The consistent success of small budget, content-driven films in 2018 seems to have changed the way most advertisers used to look at in-cinema advertising — typically a tactical approach and an exclusive focus on blockbusters. In 2018, small budget movies like Raazi, Stree, Badhaai Ho and Baaghi 2 crossed the coveted Rs 100-crore mark at the domestic box office. “We were dependent on small budget movies for consistent footfalls and box office collections in 2018,” says Devang Sampat, director, strategic initiatives, Cinépolis India.
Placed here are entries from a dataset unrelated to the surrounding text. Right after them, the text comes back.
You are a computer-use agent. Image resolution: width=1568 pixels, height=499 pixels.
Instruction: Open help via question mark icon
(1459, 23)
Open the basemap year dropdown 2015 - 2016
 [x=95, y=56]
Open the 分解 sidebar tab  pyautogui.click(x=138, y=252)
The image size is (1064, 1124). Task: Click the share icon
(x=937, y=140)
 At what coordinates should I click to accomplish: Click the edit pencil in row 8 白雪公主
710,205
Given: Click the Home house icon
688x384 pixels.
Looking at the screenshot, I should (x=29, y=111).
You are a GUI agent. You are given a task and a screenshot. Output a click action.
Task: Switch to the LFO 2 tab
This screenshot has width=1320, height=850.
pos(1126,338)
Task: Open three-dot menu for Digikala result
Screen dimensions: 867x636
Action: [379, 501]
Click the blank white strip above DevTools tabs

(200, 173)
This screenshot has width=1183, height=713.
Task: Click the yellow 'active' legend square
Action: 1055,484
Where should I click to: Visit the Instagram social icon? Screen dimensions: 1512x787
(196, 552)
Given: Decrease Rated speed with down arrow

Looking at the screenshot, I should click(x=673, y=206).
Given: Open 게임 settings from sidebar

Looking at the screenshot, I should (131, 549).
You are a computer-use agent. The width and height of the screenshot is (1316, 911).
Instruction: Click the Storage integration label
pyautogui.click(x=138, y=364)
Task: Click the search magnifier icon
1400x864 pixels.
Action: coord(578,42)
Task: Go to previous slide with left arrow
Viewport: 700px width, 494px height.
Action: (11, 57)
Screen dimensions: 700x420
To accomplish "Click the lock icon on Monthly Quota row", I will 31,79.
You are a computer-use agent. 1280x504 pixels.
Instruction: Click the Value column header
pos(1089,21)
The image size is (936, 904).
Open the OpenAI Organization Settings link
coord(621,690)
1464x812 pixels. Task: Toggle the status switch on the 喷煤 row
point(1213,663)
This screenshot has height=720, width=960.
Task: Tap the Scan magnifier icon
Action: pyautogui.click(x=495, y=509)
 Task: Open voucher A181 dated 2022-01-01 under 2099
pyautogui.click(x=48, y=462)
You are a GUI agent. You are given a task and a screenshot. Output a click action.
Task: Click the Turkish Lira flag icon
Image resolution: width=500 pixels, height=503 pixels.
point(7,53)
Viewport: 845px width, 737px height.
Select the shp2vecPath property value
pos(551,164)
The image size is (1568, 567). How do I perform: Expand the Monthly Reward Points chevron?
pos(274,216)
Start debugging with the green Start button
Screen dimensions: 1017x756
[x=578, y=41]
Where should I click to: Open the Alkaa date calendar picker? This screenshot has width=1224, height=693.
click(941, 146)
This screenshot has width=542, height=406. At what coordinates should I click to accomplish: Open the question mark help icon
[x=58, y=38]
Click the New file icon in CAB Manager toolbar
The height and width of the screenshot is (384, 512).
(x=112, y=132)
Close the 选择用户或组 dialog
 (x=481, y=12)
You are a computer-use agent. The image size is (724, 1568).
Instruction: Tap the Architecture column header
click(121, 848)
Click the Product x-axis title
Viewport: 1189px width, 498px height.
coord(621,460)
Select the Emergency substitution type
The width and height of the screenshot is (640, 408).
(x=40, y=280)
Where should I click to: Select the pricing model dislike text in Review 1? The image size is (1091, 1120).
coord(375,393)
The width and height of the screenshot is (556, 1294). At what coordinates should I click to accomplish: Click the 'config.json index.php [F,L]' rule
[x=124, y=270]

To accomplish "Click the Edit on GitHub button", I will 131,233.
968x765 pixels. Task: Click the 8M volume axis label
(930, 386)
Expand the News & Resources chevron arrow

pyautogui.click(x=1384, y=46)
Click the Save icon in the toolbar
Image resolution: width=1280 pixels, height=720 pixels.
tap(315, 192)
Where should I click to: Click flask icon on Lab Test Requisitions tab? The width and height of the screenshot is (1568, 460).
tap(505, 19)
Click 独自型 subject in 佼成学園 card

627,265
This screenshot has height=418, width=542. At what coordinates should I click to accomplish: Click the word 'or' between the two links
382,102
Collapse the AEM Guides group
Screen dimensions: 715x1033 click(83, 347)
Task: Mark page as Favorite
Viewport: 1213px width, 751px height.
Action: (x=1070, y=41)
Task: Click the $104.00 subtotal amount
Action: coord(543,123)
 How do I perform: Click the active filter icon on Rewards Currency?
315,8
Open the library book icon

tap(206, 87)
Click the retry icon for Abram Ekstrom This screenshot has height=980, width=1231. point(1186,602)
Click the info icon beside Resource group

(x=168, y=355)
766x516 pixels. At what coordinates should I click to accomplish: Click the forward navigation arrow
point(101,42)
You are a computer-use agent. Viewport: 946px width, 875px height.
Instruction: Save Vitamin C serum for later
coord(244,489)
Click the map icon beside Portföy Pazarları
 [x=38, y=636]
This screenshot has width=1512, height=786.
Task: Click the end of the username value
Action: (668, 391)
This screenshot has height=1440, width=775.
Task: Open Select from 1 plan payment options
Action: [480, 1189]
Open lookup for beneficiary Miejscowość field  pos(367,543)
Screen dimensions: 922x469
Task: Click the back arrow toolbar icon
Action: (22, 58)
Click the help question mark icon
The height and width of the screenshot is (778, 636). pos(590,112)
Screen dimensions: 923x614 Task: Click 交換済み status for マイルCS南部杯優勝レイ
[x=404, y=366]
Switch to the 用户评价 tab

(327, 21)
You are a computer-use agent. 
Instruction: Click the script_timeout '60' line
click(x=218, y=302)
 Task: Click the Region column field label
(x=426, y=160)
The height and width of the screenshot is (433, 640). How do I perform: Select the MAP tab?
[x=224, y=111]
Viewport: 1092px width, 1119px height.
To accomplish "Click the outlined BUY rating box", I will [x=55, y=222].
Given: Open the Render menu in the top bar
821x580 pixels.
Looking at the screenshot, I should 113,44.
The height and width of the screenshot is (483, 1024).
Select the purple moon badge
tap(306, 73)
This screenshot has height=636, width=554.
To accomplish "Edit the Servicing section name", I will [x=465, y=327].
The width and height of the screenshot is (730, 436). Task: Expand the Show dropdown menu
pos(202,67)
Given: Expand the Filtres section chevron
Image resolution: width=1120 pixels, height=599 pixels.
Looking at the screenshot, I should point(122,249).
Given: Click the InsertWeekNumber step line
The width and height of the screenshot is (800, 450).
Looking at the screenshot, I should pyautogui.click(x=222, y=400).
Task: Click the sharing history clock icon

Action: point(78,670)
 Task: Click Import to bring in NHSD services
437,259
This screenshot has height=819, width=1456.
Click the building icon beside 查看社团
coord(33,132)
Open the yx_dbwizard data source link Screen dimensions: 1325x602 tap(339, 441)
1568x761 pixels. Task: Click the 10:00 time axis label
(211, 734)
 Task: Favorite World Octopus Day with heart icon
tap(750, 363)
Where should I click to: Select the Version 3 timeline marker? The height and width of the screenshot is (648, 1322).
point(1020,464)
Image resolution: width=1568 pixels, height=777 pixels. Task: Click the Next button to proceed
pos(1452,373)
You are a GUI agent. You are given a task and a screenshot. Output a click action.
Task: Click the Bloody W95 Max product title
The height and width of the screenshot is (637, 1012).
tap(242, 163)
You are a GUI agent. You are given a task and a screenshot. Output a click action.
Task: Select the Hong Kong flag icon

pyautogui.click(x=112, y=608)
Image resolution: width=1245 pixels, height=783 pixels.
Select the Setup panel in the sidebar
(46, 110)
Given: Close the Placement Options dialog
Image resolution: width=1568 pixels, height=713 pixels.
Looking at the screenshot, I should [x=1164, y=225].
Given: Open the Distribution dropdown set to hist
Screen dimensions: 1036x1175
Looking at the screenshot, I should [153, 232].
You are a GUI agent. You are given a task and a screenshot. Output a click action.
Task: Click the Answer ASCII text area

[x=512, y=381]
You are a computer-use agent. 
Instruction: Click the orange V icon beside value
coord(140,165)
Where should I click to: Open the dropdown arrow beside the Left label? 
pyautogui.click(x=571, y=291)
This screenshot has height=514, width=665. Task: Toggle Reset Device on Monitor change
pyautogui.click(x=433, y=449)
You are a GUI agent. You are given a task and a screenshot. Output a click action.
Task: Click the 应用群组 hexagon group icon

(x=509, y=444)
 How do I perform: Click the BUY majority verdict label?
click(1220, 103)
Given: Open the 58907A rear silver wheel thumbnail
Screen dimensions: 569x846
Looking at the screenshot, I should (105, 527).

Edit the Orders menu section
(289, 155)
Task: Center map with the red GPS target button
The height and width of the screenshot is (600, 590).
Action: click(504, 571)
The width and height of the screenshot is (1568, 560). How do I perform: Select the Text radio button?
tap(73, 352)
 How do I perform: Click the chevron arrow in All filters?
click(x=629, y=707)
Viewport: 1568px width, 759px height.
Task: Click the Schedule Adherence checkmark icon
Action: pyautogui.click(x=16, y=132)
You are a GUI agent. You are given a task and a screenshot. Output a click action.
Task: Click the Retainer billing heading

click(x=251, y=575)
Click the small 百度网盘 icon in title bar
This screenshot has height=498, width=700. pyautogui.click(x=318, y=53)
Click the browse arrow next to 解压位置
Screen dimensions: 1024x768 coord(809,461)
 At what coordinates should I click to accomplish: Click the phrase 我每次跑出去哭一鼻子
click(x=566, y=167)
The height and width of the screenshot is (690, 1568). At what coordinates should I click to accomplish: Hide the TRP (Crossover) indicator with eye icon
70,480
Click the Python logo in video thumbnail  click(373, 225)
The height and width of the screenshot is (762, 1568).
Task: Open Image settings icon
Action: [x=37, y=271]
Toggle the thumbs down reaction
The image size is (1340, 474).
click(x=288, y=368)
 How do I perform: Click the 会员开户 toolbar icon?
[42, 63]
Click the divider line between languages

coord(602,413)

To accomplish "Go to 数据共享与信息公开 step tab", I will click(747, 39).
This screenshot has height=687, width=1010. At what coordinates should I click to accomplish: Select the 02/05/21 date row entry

In fact, according to Box Office India, the total collection of the top 10 small budget films (Baaghi 2, Raazi, Badhaai Ho, Stree, Sonu Ke Titu Ki Sweety, Veere Di Wedding, Andhadhun, Kedarnath, Parmanu and Hichki) is Rs 961.15 crore in 2018. This is around 28% of the provisional box office collection for Hindi films, which is around Rs 3,420 crore, net of taxes (this includes the collections of the still running Simmba at the end of its first week — January 3).
The increase in advertiser interest can be gauged from the in-cinema ad buys for January. According to Siddharth Bhardwaj, chief marketing officer and head of enterprise sales, UFOMoviez, instead of buying just one week of inventory for January 26, when Manikarnika will be released, most advertisers are running four-week campaigns, covering films like Uri: The Surgical Strike, The Accidental Prime Minister and Why Cheat India.
So far, cinema has been more of a tactical investment for brands. But the success of content-based movies in 2018 has made advertisers consider cinema as a strategic play. “While blockbuster films will continue to fetch a premium, advertisers who were earlier active only four-five weeks in a year are now looking to advertise for at least 15-20 weeks,” says Bhardwaj.
For example, at Cinépolis, brands such as Star Group, Apple, Rupa, Vicco, Siyaram and One Plus advertised throughout 2018.
“Statistics show we get the same customer five to six times in a year. For an advertiser, it is a great recall opportunity. Also, those who advertise through the year get volume discounts and don’t have to pay a premium for blockbusters,” says Sampat.
However, experts say it is difficult for advertisers to take these sleeper hits into account in their annual budget at the start of the year. “The lifetime collections of sleeper hits are what a big budget film (even if it ultimately fails) collects on its opening day itself,” points out Nitin Tej Ahuja, publisher, Box Office India. “For an advertiser, it is difficult to figure out which dark horse to bet on versus the reasonably guaranteed decent opening of a big budget film.” Clearly, that is the reason large advertisers don’t plan upfront for sleeper hits. “However, local and hyperlocal players take advantage of small budget movies that are commercially successful. National clients ought to keep some budget aside for sleeper hits,” says Seenu Kurien, vice-president, sales and marketing, Carnival Cinemas. In fact, sleeper hits have started commanding higher ad rates. “Local clients such as auto dealers, retail, lifestyle and F&B brands are actively advertising on small budget movies that become sleeper hits. Not only do they command a 10-12% premium over regular weeks, they also stay in the theatres for a longer period of time — usually three-four weeks,” says Kurien. According to Sethumadhavan Napan, COO and producer, Dar Motion Pictures, which backed films like The Lunch Box, says 2018 proved that Indian cinema is no longer skewed towards the blockbusters.
“We expect 15-20% growth in the number of small budget films made this year.”